Because GIP has a controlling interest in Clearway, shareholders may be concerned about how well their interests are aligned with the majority owner. So far, nothing I can see raises any red flags about the arrangement. More about Clearway’s governance and financial condition will be known when the company releases its first earnings report, scheduled for November 1. In the meantime, as I often do with new investments, I’ve added a small stake in Clearway’s common shares to my retirement IRA, with the intention of perhaps adding to my stake once I learn more from the company’s financials. 

According to the recent webcast by GIP and Clearway, GIP will hold 45.2% economic stake in Clearway Group and control 55% of the voting rights. Class C and A shareholders will own 54.8% of Clearway.

The company’s headquarters are in San Francisco.

Taking a Break and Recalling Old Lessons

With most dividend paying stocks taking a dip on Friday, you might expect me to find something that I’d like to add to my portfolio. Or something where I think now is the time to add to may stake.

Today, I’m sitting on the sidelines instead, partly because I’m worried that concern about rising interest rates will continue to pressure dividend stocks.

I have been eyeing a retail stock, but lost some of my enthusiasm after reading an analyst report on the company.

I was reminded of something Jim Cramer said on CNBC this week. Asked if he’d recommend buying LB (parent of Victoria’s Secret) for it’s roughly 9% dividend, and Cramer quickly dismissed the idea, saying he’d never recommend buying shares in a troubled company just because of a high dividend yield.

I think that’s sound advice. (Take it from me – I was buying shares of GE at $25 thinking it can’t go any lower than this.) Once in a while you see a company that’s restructuring or rebuilding, but you want some insight into how well a turnaround plan is faring before you buy. With that in mind, I’ll keep an eye on my retail favorite and let you know if I want it in my portfolio at some point in the future.
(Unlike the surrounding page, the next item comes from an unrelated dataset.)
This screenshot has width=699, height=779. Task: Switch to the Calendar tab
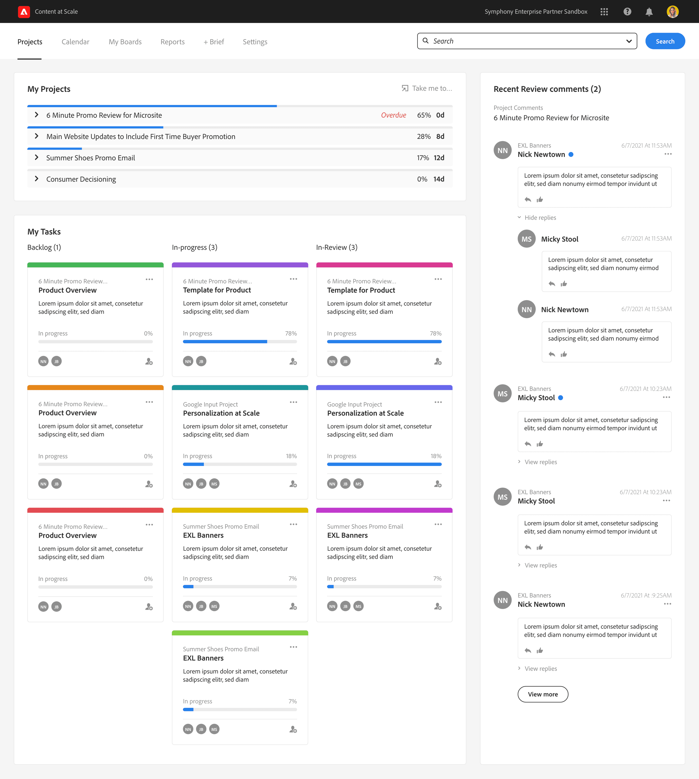coord(75,42)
Having endorsed Cramer’s viewpoint, I do recall one stock I bought just for yield that turned out, over the long haul, to be a good move. Quite a few years ago, World Wrestling Entertainment – yes, the pro wrestling company – was paying a yield of over 6%, but share prices were dropping because analysts questioned whether or not the company had enough cash flow to continue that payout rate. I bought shares in the low to mid-teen price range, thinking a possible dividend cut was already priced into the stock. Low and behold, the company did slash its payout rate and the stock fell even further.

Luckily, I hung in there. Today, WWE is trading at about $88 a share. While the company’s half a percent dividend yield won’t attract income seeking investors today, it turned out to be quite a growth opportunity. The company’s shares are up nearly three fold from the start of the year, bolstered by a new broadcasting deal that pleased investors. Admittedly, I think the shares may be overpriced at this level, and I’ve been trimming my holdings in recent months.

Now if only WWE execs could counsel GE on its turnaround strategy.